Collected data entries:

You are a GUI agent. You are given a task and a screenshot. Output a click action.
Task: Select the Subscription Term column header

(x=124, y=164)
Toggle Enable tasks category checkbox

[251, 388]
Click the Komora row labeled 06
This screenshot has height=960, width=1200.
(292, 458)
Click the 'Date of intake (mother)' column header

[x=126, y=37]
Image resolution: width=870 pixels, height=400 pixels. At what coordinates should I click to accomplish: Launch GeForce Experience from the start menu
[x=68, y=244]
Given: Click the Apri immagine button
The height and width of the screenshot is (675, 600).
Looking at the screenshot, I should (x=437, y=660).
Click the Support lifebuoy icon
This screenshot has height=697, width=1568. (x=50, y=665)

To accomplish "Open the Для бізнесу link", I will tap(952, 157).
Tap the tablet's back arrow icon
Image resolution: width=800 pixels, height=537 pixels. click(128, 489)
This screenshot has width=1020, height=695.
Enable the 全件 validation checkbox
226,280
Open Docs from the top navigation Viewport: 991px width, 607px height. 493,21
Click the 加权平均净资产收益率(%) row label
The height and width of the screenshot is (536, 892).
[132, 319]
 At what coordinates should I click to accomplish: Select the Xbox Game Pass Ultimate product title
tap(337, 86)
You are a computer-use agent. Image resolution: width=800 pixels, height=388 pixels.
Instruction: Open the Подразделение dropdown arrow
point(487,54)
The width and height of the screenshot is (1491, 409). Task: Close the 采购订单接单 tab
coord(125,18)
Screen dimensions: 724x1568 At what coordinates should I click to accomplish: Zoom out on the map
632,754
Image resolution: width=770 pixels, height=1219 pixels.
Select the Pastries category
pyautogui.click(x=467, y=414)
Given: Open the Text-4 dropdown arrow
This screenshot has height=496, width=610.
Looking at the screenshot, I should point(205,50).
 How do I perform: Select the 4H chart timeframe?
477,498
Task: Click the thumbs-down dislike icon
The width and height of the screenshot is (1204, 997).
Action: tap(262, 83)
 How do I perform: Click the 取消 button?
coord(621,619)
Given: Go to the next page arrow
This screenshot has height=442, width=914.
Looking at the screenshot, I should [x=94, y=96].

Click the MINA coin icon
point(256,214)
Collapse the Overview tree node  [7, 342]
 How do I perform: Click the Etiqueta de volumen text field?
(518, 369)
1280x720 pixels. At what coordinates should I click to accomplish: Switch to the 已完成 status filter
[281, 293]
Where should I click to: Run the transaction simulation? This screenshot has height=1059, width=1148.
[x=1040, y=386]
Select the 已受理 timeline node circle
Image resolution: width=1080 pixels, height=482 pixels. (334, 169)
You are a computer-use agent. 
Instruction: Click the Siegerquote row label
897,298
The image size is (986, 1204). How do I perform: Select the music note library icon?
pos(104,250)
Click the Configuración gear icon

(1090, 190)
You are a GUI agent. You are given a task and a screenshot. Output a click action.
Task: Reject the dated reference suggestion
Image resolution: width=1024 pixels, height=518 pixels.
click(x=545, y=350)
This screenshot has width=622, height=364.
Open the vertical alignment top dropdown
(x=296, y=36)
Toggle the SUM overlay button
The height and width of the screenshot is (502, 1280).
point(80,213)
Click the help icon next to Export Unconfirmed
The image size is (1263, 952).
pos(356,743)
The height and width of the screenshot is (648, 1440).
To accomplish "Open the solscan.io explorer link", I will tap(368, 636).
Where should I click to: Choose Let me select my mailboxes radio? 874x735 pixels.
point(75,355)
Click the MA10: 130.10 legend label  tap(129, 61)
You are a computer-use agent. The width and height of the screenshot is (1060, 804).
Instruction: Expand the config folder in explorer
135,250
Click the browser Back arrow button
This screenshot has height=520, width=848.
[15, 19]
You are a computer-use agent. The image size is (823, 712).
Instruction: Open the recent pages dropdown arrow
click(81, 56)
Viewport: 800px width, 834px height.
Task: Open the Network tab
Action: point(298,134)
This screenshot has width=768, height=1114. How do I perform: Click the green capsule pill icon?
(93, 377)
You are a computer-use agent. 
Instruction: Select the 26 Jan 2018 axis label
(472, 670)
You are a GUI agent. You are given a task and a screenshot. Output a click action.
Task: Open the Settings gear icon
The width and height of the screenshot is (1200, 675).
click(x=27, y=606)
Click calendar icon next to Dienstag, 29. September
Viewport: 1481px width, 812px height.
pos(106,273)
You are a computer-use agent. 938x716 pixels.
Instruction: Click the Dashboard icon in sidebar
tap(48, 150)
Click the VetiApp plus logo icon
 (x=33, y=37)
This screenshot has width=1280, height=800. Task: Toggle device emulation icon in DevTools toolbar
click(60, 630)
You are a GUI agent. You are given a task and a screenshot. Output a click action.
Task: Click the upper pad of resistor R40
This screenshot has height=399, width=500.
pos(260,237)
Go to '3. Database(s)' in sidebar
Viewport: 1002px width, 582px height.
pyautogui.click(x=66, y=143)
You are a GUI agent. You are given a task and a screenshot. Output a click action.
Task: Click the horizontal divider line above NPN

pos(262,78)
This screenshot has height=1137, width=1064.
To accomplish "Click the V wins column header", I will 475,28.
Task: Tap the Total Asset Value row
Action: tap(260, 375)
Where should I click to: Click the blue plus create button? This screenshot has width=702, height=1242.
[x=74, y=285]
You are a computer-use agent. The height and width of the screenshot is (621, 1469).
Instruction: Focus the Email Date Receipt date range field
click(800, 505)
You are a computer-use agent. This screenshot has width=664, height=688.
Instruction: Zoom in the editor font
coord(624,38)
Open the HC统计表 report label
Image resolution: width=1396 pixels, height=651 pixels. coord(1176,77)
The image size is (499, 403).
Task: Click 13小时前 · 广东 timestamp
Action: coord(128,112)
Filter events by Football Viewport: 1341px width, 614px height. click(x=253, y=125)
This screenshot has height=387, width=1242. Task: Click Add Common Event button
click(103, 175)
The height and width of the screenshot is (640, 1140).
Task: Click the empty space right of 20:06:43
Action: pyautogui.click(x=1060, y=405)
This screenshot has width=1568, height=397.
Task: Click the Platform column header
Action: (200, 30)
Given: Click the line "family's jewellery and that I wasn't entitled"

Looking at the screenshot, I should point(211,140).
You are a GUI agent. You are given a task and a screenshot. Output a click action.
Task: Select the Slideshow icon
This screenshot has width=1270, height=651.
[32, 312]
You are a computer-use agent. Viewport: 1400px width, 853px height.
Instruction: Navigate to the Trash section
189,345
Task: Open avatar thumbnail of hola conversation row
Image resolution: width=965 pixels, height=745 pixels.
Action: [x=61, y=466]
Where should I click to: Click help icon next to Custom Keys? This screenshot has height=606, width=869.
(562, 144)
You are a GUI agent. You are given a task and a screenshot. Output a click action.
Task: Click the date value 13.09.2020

— Try it —
Take the lines above and retype all of them exactly.

— Exercise output —
You are a GUI agent. You are given a task and a screenshot. Output a click action.
Task: Select the Subscription Term column header

(x=124, y=164)
Toggle Enable tasks category checkbox

[251, 388]
Click the Komora row labeled 06
This screenshot has height=960, width=1200.
(292, 458)
Click the 'Date of intake (mother)' column header

[x=126, y=37]
Image resolution: width=870 pixels, height=400 pixels. At what coordinates should I click to accomplish: Launch GeForce Experience from the start menu
[x=68, y=244]
Given: Click the Apri immagine button
The height and width of the screenshot is (675, 600).
Looking at the screenshot, I should (x=437, y=660).
Click the Support lifebuoy icon
This screenshot has height=697, width=1568. (x=50, y=665)

To accomplish "Open the Для бізнесу link", I will tap(952, 157).
Tap the tablet's back arrow icon
Image resolution: width=800 pixels, height=537 pixels. click(128, 489)
This screenshot has width=1020, height=695.
Enable the 全件 validation checkbox
226,280
Open Docs from the top navigation Viewport: 991px width, 607px height. 493,21
Click the 加权平均净资产收益率(%) row label
The height and width of the screenshot is (536, 892).
[132, 319]
 At what coordinates should I click to accomplish: Select the Xbox Game Pass Ultimate product title
tap(337, 86)
You are a computer-use agent. Image resolution: width=800 pixels, height=388 pixels.
Instruction: Open the Подразделение dropdown arrow
point(487,54)
The width and height of the screenshot is (1491, 409). Task: Close the 采购订单接单 tab
coord(125,18)
Screen dimensions: 724x1568 At what coordinates should I click to accomplish: Zoom out on the map
632,754
Image resolution: width=770 pixels, height=1219 pixels.
Select the Pastries category
pyautogui.click(x=467, y=414)
Given: Open the Text-4 dropdown arrow
This screenshot has height=496, width=610.
Looking at the screenshot, I should point(205,50).
 How do I perform: Select the 4H chart timeframe?
477,498
Task: Click the thumbs-down dislike icon
The width and height of the screenshot is (1204, 997).
Action: tap(262, 83)
 How do I perform: Click the 取消 button?
coord(621,619)
Given: Go to the next page arrow
This screenshot has height=442, width=914.
Looking at the screenshot, I should [x=94, y=96].

Click the MINA coin icon
point(256,214)
Collapse the Overview tree node  [7, 342]
 How do I perform: Click the Etiqueta de volumen text field?
(518, 369)
1280x720 pixels. At what coordinates should I click to accomplish: Switch to the 已完成 status filter
[281, 293]
Where should I click to: Run the transaction simulation? This screenshot has height=1059, width=1148.
[x=1040, y=386]
Select the 已受理 timeline node circle
Image resolution: width=1080 pixels, height=482 pixels. (334, 169)
You are a computer-use agent. 
Instruction: Click the Siegerquote row label
897,298
The image size is (986, 1204). How do I perform: Select the music note library icon?
pos(104,250)
Click the Configuración gear icon

(1090, 190)
You are a GUI agent. You are given a task and a screenshot. Output a click action.
Task: Reject the dated reference suggestion
Image resolution: width=1024 pixels, height=518 pixels.
click(x=545, y=350)
This screenshot has width=622, height=364.
Open the vertical alignment top dropdown
(x=296, y=36)
Toggle the SUM overlay button
The height and width of the screenshot is (502, 1280).
point(80,213)
Click the help icon next to Export Unconfirmed
The image size is (1263, 952).
pos(356,743)
The height and width of the screenshot is (648, 1440).
To accomplish "Open the solscan.io explorer link", I will tap(368, 636).
Where should I click to: Choose Let me select my mailboxes radio? 874x735 pixels.
point(75,355)
Click the MA10: 130.10 legend label  tap(129, 61)
You are a computer-use agent. The width and height of the screenshot is (1060, 804).
Instruction: Expand the config folder in explorer
135,250
Click the browser Back arrow button
This screenshot has height=520, width=848.
[15, 19]
You are a computer-use agent. The image size is (823, 712).
Instruction: Open the recent pages dropdown arrow
click(81, 56)
Viewport: 800px width, 834px height.
Task: Open the Network tab
Action: point(298,134)
This screenshot has width=768, height=1114. How do I perform: Click the green capsule pill icon?
(93, 377)
You are a computer-use agent. 
Instruction: Select the 26 Jan 2018 axis label
(472, 670)
You are a GUI agent. You are given a task and a screenshot. Output a click action.
Task: Open the Settings gear icon
The width and height of the screenshot is (1200, 675).
click(x=27, y=606)
Click calendar icon next to Dienstag, 29. September
Viewport: 1481px width, 812px height.
pos(106,273)
You are a computer-use agent. 938x716 pixels.
Instruction: Click the Dashboard icon in sidebar
tap(48, 150)
Click the VetiApp plus logo icon
 (x=33, y=37)
This screenshot has width=1280, height=800. Task: Toggle device emulation icon in DevTools toolbar
click(60, 630)
You are a GUI agent. You are given a task and a screenshot. Output a click action.
Task: Click the upper pad of resistor R40
This screenshot has height=399, width=500.
pos(260,237)
Go to '3. Database(s)' in sidebar
Viewport: 1002px width, 582px height.
pyautogui.click(x=66, y=143)
You are a GUI agent. You are given a task and a screenshot. Output a click action.
Task: Click the horizontal divider line above NPN

pos(262,78)
This screenshot has height=1137, width=1064.
To accomplish "Click the V wins column header", I will 475,28.
Task: Tap the Total Asset Value row
Action: tap(260, 375)
Where should I click to: Click the blue plus create button? This screenshot has width=702, height=1242.
[x=74, y=285]
You are a computer-use agent. The height and width of the screenshot is (621, 1469).
Instruction: Focus the Email Date Receipt date range field
click(800, 505)
You are a computer-use agent. This screenshot has width=664, height=688.
Instruction: Zoom in the editor font
coord(624,38)
Open the HC统计表 report label
Image resolution: width=1396 pixels, height=651 pixels. coord(1176,77)
The image size is (499, 403).
Task: Click 13小时前 · 广东 timestamp
Action: coord(128,112)
Filter events by Football Viewport: 1341px width, 614px height. click(x=253, y=125)
This screenshot has height=387, width=1242. Task: Click Add Common Event button
click(103, 175)
The height and width of the screenshot is (640, 1140).
Task: Click the empty space right of 20:06:43
Action: pyautogui.click(x=1060, y=405)
This screenshot has width=1568, height=397.
Task: Click the Platform column header
Action: (200, 30)
Given: Click the line "family's jewellery and that I wasn't entitled"

Looking at the screenshot, I should point(211,140).
You are a GUI agent. You are given a task and a screenshot. Output a click action.
Task: Select the Slideshow icon
This screenshot has width=1270, height=651.
[32, 312]
You are a computer-use agent. Viewport: 1400px width, 853px height.
Instruction: Navigate to the Trash section
189,345
Task: Open avatar thumbnail of hola conversation row
Image resolution: width=965 pixels, height=745 pixels.
Action: [x=61, y=466]
Where should I click to: Click help icon next to Custom Keys? This screenshot has height=606, width=869.
(562, 144)
You are a GUI agent. You are given a task and a screenshot. Output a click action.
Task: Click the date value 13.09.2020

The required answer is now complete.